The most common halftone technique is screening, which compares the required continuous color tone level of each pixel for each color separation with one or more predetermined threshold levels. The predetermined threshold levels are typically defined for a rectangular cell that is tiled to fill the plane of an image, thereby forming a halftone screen of threshold values. At a given pixel, if the required color tone level is darker than the given halftone threshold level, a color spot is printed at that specified pixel. Otherwise the color spot is not printed. The output of the screening process is a binary pattern of multiple small “dots,” which are regularly spaced as is determined by the size, shape, and tiling of the halftone cell. In other words, the screening output, as a two-dimensionally repeated pattern, possesses two fundamental spatial frequencies, which are completely defined by the geometry of the halftone screen.
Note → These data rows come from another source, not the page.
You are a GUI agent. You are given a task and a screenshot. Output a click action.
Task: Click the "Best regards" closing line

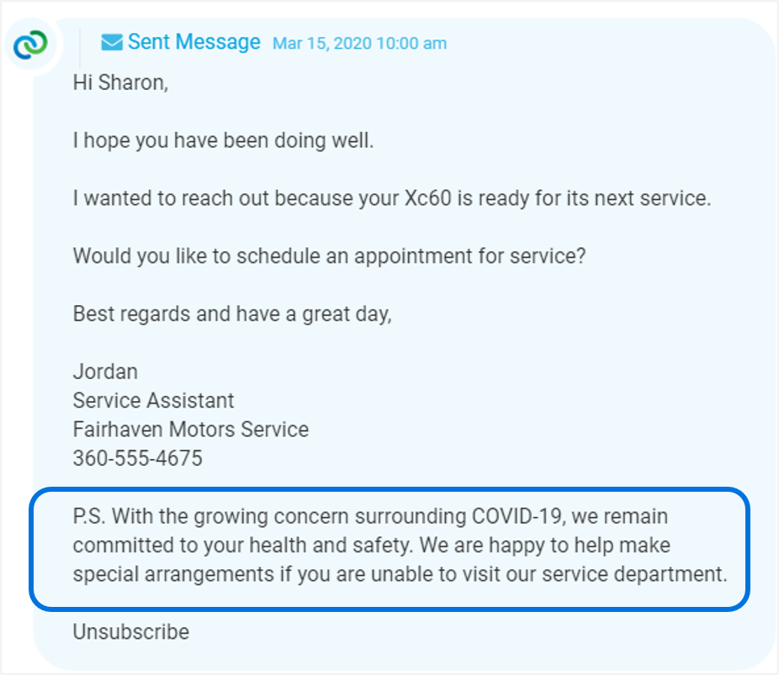point(232,314)
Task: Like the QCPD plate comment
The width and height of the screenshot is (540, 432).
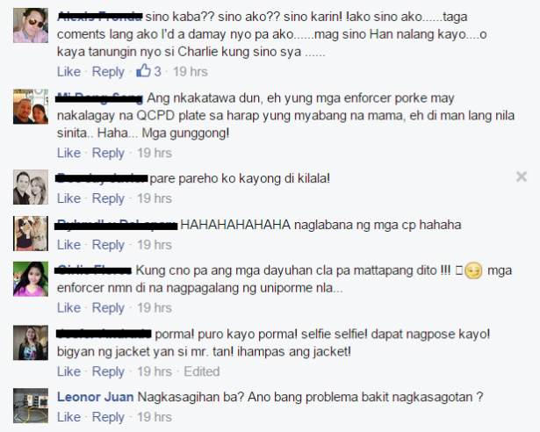Action: [68, 153]
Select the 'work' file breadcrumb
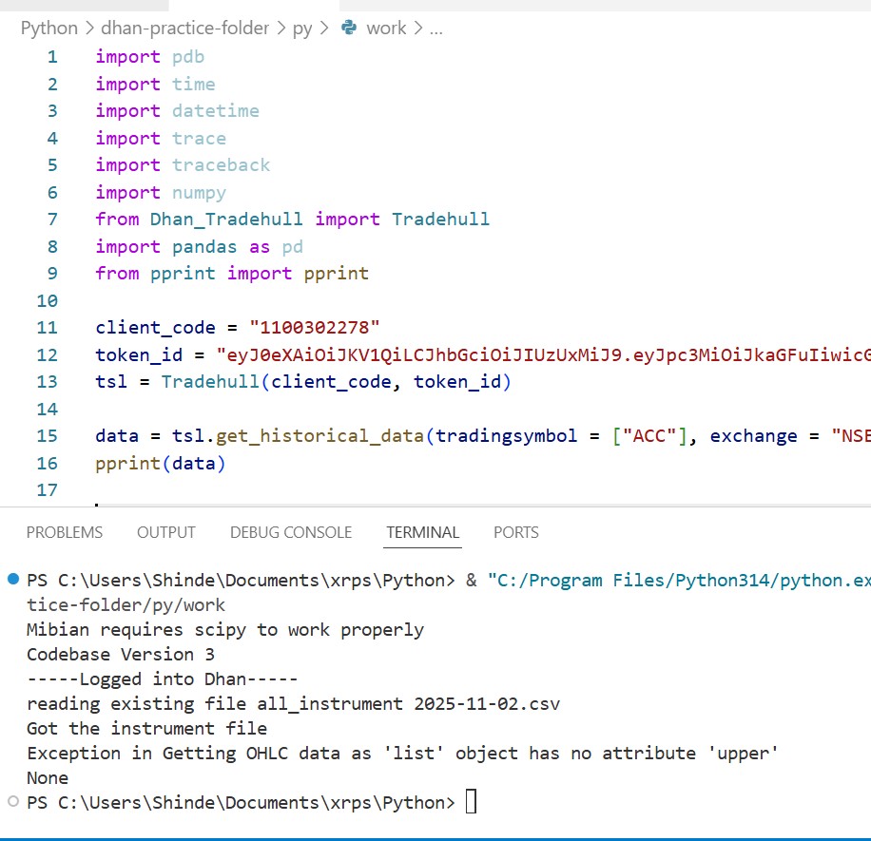Image resolution: width=871 pixels, height=841 pixels. pos(386,29)
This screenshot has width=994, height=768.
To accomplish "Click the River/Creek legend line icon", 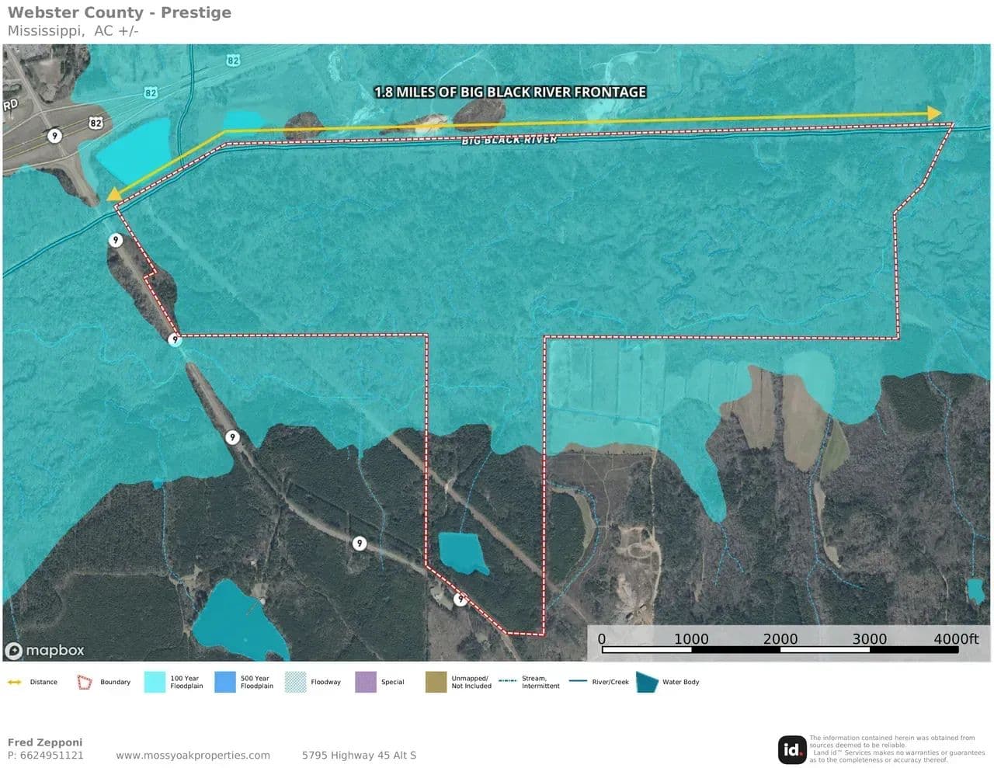I will coord(578,681).
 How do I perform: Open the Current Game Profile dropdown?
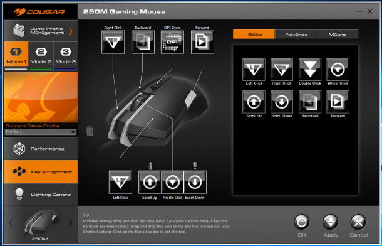click(x=41, y=132)
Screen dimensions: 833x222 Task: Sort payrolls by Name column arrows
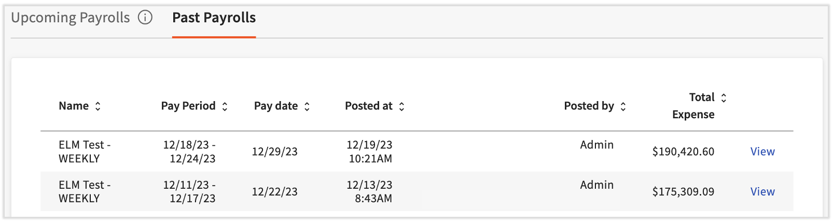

It is understood in the art that the distribution of printed pixels depends on the design of the halftone screen. For clustered-dot halftone screens, all printed pixels formed using a single halftone cell typically group into one or more clusters. If a halftone cell only generates a single cluster, it is referred to as a single-dot halftone or single-dot halftone screen. Alternatively, halftone screens may be dual-dot, tri-dot, quad-dot, or the like.
While halftoning is often described in terms of halftone dots, it should be appreciated that idealized halftone dots can possess a variety of shapes that include rectangles, squares, lines, circles, ellipses, “plus signs,” X-shapes, pinwheels, and pincushions, and actual printed dots can possess distortions and fragmentation of those idealized shapes introduced by digitization and the physical printing process. Various digital halftone screens having different shapes and angles are described in U.S. Pat. No. 4,149,194, the disclosure found therein is hereby incorporated by reference in its entirety.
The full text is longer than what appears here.